======== Excerpted records ========

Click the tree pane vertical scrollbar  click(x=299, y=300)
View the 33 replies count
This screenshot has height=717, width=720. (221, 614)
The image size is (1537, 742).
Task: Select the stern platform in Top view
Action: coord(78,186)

========
======== Excerpted records ========

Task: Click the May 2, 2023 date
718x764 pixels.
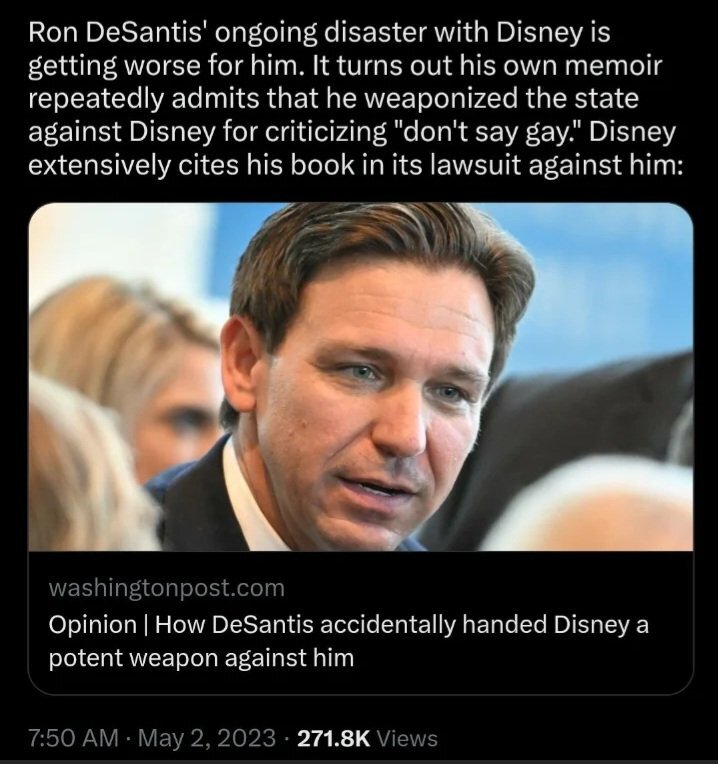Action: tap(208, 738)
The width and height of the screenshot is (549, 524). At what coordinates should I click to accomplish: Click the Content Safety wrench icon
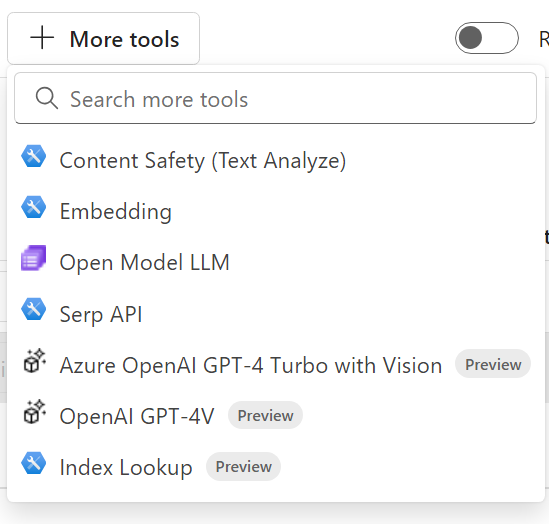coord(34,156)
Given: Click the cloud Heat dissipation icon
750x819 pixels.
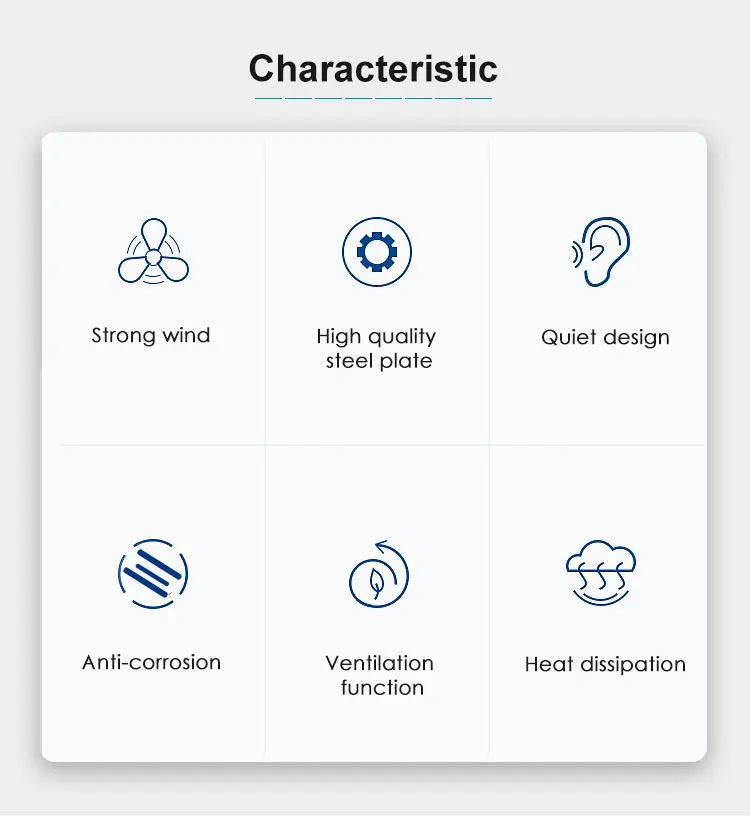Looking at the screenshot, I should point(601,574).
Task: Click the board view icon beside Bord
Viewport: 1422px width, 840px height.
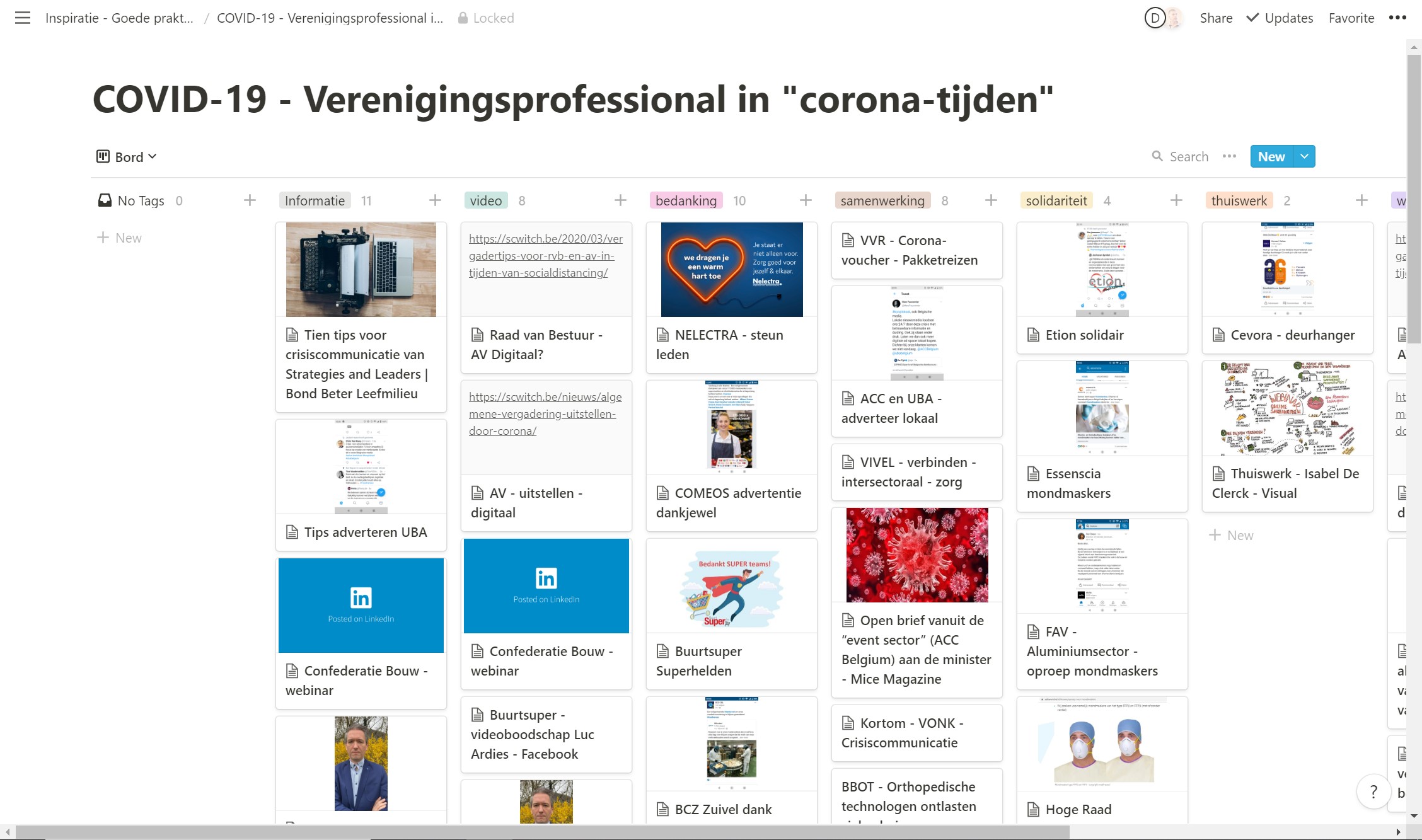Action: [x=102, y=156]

========

Transcribe the lines between the line containing "Given: Click the cloud Heat dissipation icon" and the line containing "Action: [x=102, y=156]", inclusive, omitting the pictures from your answer.

Given: Click the cloud Heat dissipation icon
750x819 pixels.
Looking at the screenshot, I should point(601,574).
Task: Click the board view icon beside Bord
Viewport: 1422px width, 840px height.
Action: [x=102, y=156]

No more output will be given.